Most North Texas school kids reveled in their third day off in the last two weeks Thursday -- with spring break coming for many next week. But those days off create headaches for districts trying to reschedule snow and ice days.

Every Texas school district, without fail, has to set aside two bad weather days at the beginning of the year. Debbie Ratcliffe with the Texas Education Agency says it’s typical to mark Good Friday as one of those make ups.

“Which means they get that day off if they haven’t had bad weather, but if they did have bad weather they have to go to school. So I think there’s a good chance we’ll have more kids in school on Good Friday than had originally had been planned,” Ratcliffe says.

Dallas, Fort Worth, Frisco, Allen and other districts have already put Good Friday, April 3, back on the calendar. And after last week, they used up their second day, too. Dallas and Fort Worth and others will tack on an extra day to the end of their year. Others will hold class Friday, May 22, which many take off leading up to Monday’s Memorial Day vacation.

With snow days used up, Dallas ISD’s Jon Dahlander expects many will seek another option.

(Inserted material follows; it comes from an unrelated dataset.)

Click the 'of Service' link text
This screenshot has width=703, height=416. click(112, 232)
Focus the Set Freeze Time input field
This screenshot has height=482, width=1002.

“We’ve really been hoping not to have to add another day to the calendar,” Dahlander says. “So what we most likely will do is do what we’ve done in similar years and that’s seek a waiver from the Texas Education Agency.”

Still, Dahlander says Superintendent Mike Miles, from cold Colorado, is used to snow and hates canceling any days of instruction. Fort Worth and Richardson, among others, also expect they’ll seek a waiver.

Ratcliffe says they have a good shot.

“You know if they were closed because of snow and there was snow on the ground and all the schools in that area were closed, that’s usually enough to have it granted,” Ratcliffe says.

Many districts won’t decide whether to seek a waiver until after spring break, which arrives with the snow barely melted.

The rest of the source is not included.